Directive = Rewrite the records from the line with "held in fingers" up to and including the line with "tap(191, 189)", replacing "callout line" with "leader line" and keeping everything else the same. Give back only those lines.

(Source data)
.....

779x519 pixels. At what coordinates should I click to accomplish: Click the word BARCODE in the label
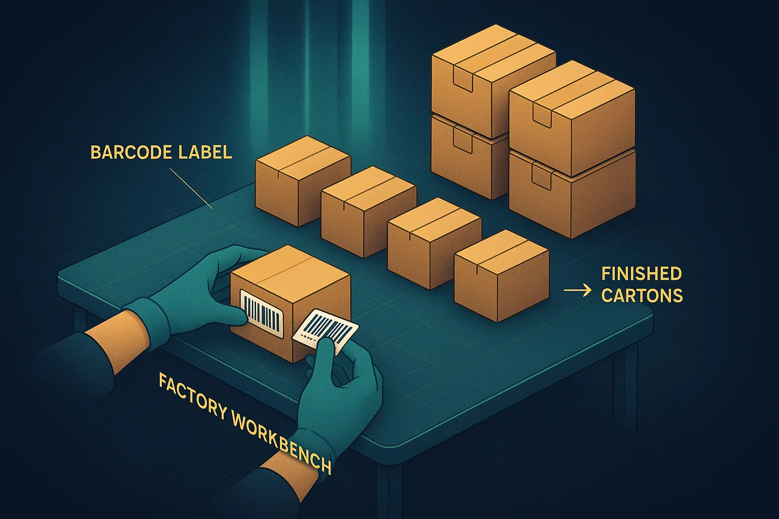tap(132, 153)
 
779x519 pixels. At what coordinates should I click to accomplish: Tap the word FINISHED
tap(641, 274)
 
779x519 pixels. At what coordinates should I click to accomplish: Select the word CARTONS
tap(642, 295)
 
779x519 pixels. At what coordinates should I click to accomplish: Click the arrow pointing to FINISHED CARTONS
tap(577, 290)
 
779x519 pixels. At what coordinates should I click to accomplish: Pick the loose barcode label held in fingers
tap(325, 332)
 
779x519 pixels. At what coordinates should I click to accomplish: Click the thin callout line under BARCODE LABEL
tap(191, 189)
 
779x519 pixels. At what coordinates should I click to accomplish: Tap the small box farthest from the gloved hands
tap(303, 181)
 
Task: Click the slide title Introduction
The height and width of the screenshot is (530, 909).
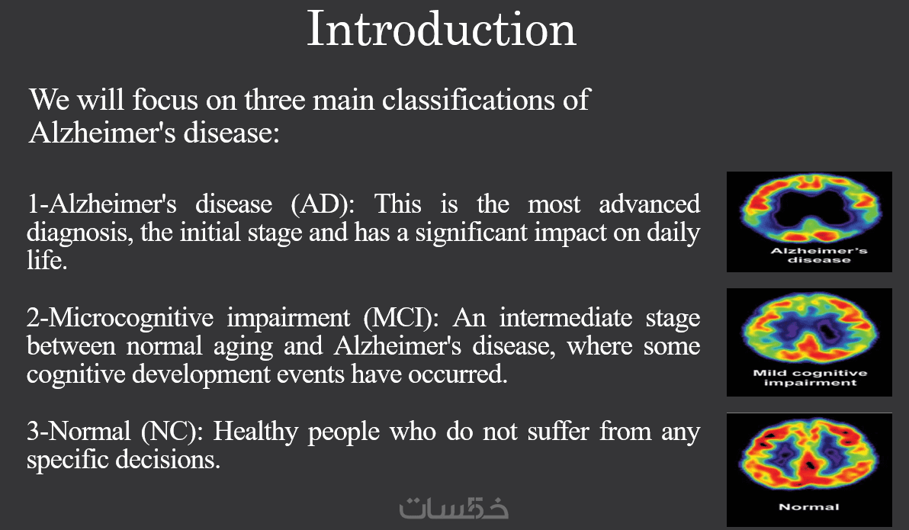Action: [x=442, y=29]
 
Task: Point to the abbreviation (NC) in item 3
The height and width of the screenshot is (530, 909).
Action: [x=172, y=432]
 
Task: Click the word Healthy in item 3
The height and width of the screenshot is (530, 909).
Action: [x=255, y=432]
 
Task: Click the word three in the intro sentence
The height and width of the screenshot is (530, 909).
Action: [x=275, y=100]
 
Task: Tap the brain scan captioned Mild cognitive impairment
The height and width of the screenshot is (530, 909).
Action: [x=810, y=328]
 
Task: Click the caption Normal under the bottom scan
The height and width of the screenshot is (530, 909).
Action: [x=808, y=507]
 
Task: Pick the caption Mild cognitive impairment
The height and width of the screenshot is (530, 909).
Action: [x=810, y=377]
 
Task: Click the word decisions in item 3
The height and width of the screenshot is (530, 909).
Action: [x=168, y=460]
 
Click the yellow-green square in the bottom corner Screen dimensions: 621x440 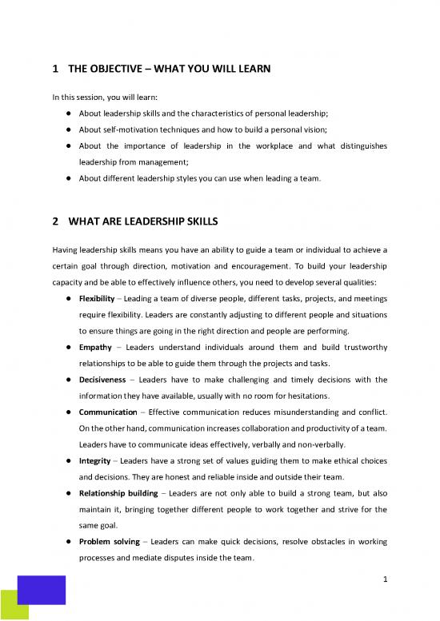click(14, 606)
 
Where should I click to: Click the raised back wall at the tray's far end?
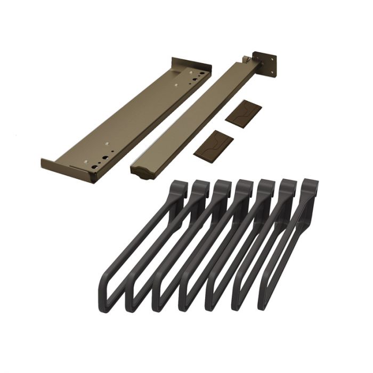pos(189,63)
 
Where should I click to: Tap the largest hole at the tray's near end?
pos(94,166)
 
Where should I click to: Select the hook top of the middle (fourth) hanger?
pos(245,188)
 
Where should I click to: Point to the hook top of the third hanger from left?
pos(223,188)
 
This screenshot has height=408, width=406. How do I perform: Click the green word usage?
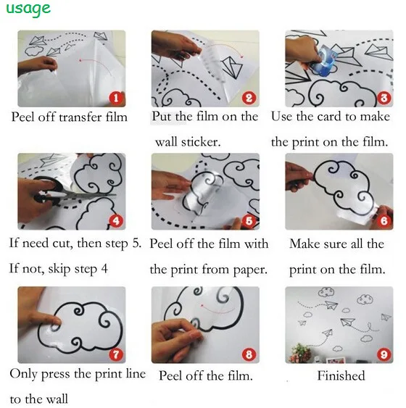[x=28, y=9]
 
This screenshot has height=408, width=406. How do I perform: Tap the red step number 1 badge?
[x=116, y=98]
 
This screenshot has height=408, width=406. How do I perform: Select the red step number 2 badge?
[x=249, y=98]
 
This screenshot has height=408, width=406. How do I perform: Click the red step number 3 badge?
[x=384, y=98]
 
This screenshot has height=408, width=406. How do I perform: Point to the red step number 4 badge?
[x=116, y=221]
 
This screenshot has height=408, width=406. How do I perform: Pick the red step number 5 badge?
[x=249, y=221]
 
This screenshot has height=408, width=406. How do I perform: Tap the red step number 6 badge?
[x=384, y=221]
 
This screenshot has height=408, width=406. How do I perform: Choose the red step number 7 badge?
[x=116, y=354]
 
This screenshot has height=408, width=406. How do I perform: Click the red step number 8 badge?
[x=249, y=354]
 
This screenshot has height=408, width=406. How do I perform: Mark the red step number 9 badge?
[x=384, y=354]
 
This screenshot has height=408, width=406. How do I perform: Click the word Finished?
[x=341, y=375]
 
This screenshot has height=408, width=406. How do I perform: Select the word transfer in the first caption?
[x=80, y=117]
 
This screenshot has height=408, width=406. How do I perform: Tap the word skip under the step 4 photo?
[x=59, y=269]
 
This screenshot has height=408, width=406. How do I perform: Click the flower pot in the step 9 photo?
[x=300, y=354]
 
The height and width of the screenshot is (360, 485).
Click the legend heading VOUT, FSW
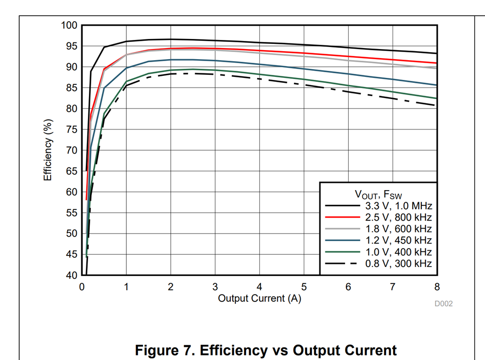(378, 194)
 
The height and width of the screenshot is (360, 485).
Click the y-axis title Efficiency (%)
(48, 150)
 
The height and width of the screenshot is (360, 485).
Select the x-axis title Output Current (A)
(259, 299)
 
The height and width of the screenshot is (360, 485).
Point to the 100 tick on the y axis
(69, 25)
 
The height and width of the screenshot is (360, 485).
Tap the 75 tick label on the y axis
(72, 129)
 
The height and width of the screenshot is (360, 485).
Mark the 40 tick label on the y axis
(72, 276)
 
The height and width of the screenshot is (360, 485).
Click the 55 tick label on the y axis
(72, 213)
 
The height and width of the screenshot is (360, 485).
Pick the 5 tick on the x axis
(304, 287)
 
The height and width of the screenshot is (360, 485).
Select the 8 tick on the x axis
(437, 287)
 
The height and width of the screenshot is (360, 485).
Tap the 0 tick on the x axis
(82, 287)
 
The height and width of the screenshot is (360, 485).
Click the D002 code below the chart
(444, 304)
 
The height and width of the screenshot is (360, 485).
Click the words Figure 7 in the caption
(166, 350)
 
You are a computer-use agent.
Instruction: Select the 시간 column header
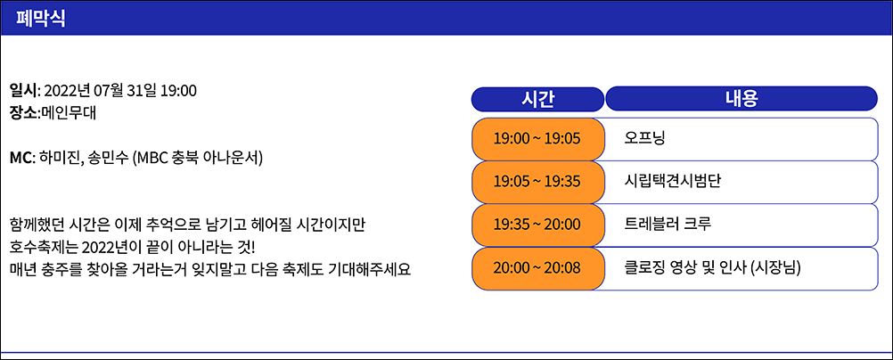[537, 99]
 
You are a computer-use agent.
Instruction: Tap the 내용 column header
[741, 99]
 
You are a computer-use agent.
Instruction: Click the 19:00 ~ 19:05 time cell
[537, 139]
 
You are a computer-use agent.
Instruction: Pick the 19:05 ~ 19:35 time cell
[537, 182]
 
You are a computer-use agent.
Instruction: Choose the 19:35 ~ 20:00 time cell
[537, 225]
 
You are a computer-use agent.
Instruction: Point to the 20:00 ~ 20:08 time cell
[537, 267]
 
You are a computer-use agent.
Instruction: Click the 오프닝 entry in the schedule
[644, 139]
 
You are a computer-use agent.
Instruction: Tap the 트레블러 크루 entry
[668, 225]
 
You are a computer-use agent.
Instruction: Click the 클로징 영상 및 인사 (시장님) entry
[712, 267]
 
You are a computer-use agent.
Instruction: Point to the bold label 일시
[23, 90]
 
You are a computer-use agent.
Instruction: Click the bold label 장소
[23, 113]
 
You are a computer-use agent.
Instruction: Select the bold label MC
[21, 158]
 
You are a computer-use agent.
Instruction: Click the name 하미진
[59, 158]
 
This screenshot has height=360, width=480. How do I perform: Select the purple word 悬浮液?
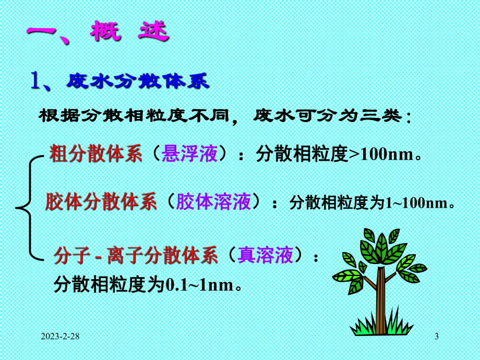(x=189, y=154)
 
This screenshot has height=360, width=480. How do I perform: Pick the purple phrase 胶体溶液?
(x=214, y=202)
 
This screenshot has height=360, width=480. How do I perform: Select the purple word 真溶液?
(x=264, y=256)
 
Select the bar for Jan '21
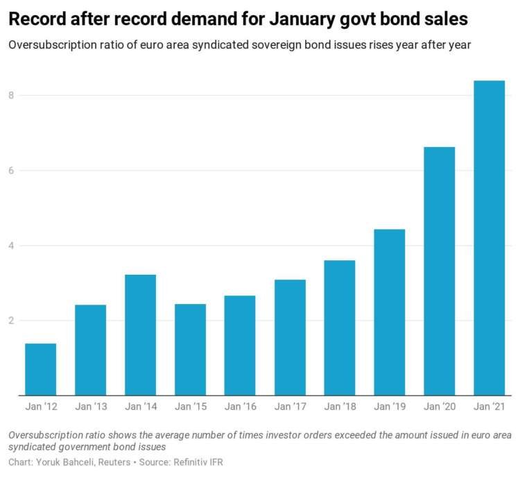(x=489, y=238)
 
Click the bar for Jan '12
(x=40, y=369)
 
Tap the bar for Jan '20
(x=439, y=271)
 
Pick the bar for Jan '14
(x=140, y=335)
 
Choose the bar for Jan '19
(x=389, y=312)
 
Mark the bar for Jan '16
(x=240, y=346)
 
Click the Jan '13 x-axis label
(x=90, y=406)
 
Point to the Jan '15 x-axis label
(x=190, y=406)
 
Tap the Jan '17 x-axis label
(x=290, y=406)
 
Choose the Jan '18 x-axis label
(x=340, y=406)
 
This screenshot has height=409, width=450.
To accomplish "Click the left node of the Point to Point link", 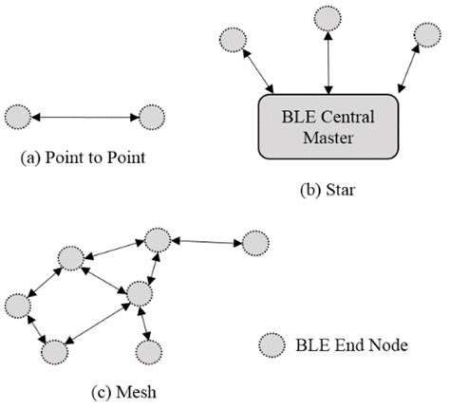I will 17,117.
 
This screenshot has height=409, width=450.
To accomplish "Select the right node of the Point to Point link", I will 151,117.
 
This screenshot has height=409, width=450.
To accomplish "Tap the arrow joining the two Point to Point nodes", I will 84,117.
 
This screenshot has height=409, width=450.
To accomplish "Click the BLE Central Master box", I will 328,126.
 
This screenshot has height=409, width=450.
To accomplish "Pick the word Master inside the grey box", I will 328,139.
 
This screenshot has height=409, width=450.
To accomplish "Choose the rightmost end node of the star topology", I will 427,35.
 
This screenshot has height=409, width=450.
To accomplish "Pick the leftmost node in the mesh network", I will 17,306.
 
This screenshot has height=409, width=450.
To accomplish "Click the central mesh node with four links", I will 140,294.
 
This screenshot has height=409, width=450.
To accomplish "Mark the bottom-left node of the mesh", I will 56,350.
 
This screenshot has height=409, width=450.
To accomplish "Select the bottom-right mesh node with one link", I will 148,351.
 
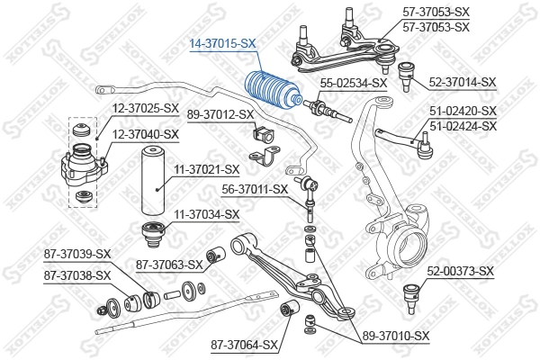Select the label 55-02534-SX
pyautogui.click(x=354, y=82)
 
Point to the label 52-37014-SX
pyautogui.click(x=463, y=82)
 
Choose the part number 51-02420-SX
pyautogui.click(x=464, y=112)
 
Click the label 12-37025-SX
pyautogui.click(x=146, y=108)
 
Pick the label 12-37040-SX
pyautogui.click(x=146, y=134)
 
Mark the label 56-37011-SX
pyautogui.click(x=255, y=189)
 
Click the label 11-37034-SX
pyautogui.click(x=206, y=214)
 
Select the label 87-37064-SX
pyautogui.click(x=244, y=344)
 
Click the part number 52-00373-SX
pyautogui.click(x=461, y=271)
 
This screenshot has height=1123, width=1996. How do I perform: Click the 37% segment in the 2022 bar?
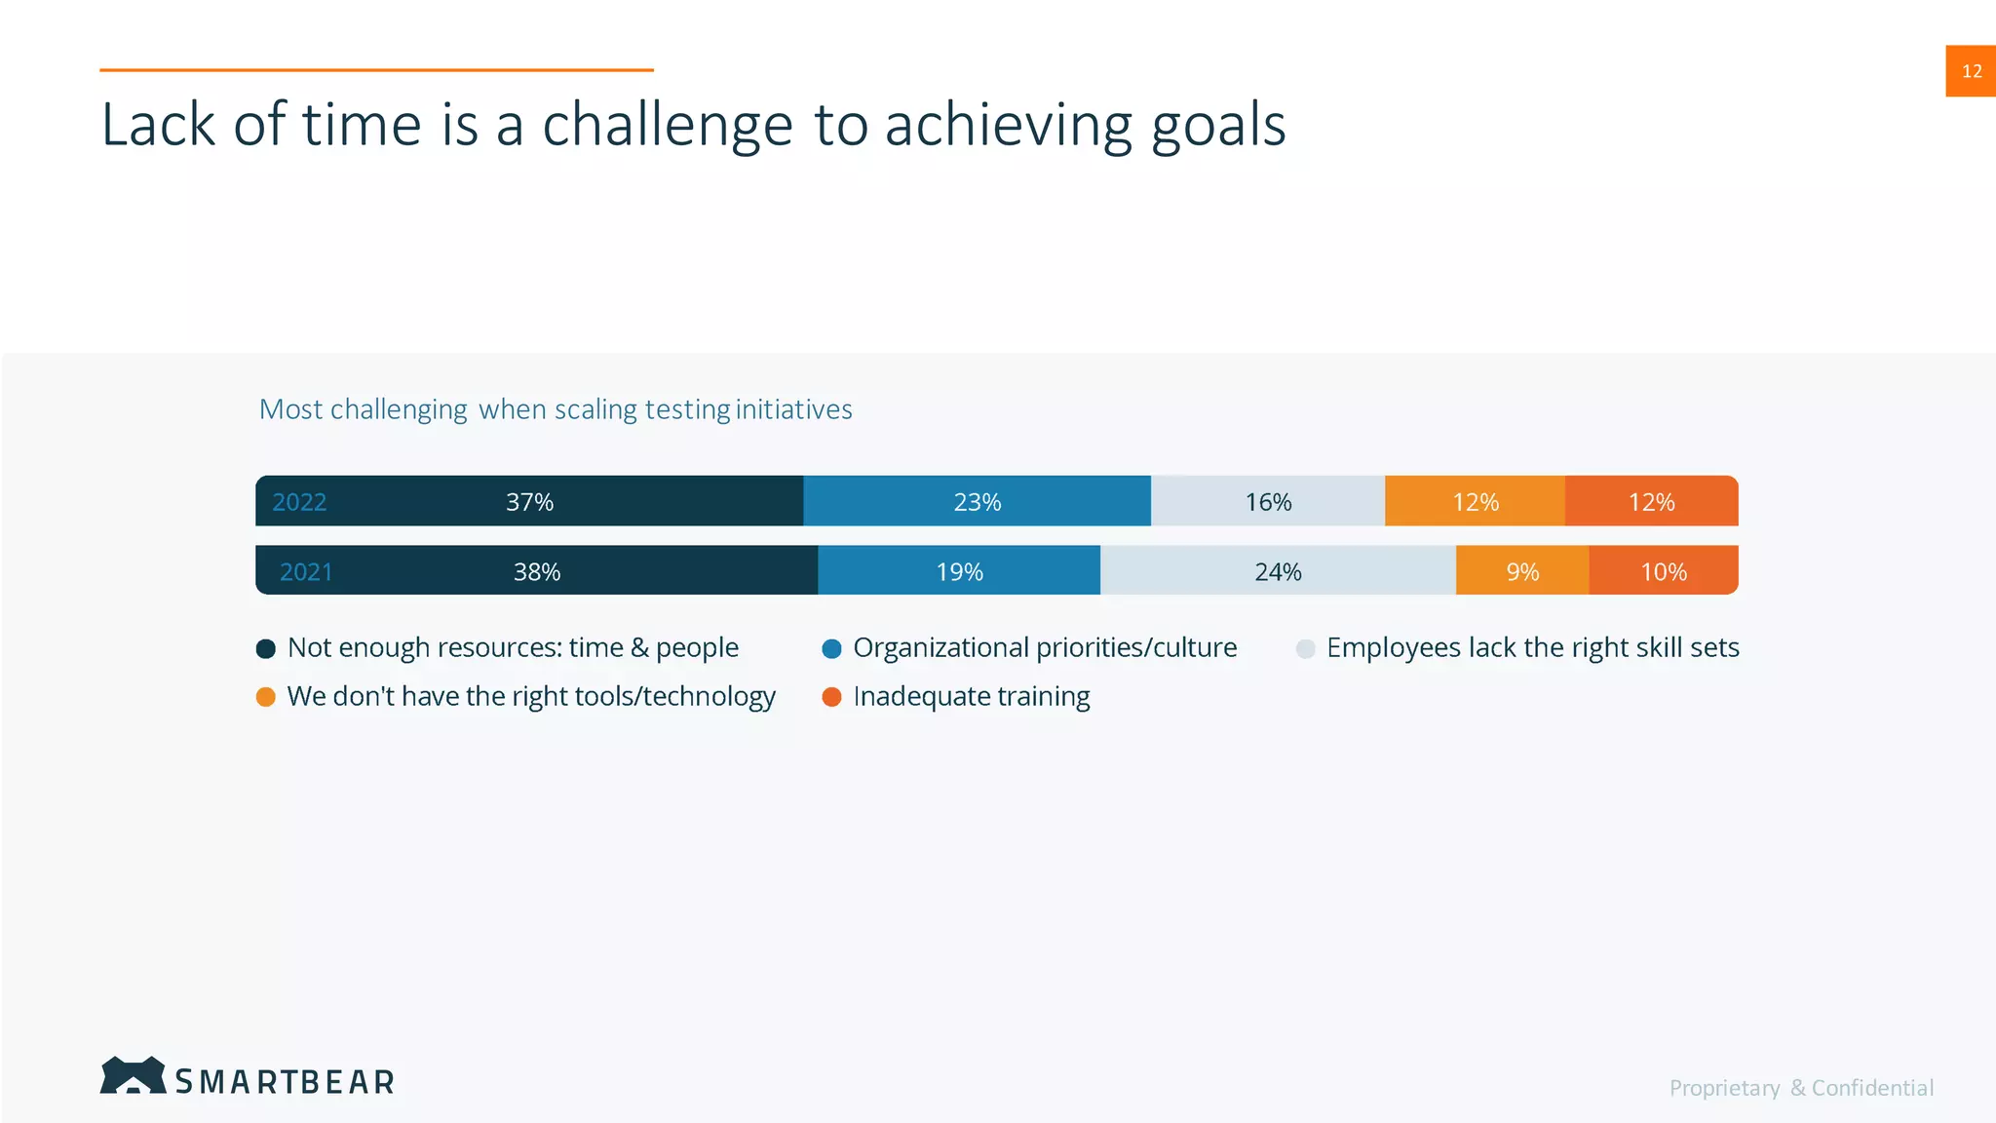tap(529, 502)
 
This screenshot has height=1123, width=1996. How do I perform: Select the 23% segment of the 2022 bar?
tap(977, 502)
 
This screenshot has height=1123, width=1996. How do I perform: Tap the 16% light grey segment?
tap(1268, 502)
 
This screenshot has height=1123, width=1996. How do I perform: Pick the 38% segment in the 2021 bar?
tap(537, 571)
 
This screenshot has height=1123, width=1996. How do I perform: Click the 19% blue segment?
tap(959, 571)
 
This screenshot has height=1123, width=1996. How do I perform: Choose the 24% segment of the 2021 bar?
tap(1278, 571)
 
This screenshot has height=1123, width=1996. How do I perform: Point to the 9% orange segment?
tap(1522, 571)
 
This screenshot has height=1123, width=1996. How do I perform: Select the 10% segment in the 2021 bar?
tap(1664, 571)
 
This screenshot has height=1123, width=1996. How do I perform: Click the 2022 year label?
tap(299, 502)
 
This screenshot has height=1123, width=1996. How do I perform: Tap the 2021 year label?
tap(306, 571)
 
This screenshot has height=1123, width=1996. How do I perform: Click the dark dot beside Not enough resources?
tap(265, 649)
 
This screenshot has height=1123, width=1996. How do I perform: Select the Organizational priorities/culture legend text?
tap(1045, 648)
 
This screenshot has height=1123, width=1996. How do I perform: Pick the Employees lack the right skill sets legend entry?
tap(1532, 648)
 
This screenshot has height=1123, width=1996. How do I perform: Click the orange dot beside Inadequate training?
tap(831, 697)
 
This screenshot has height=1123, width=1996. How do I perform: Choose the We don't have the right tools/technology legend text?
tap(531, 697)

.....

Full response =
779x519 pixels. At what coordinates should I click to accomplish: Pick the loose barcode label held in fingers
tap(325, 332)
 
779x519 pixels. At what coordinates should I click to accomplish: Click the thin leader line under BARCODE LABEL
tap(191, 189)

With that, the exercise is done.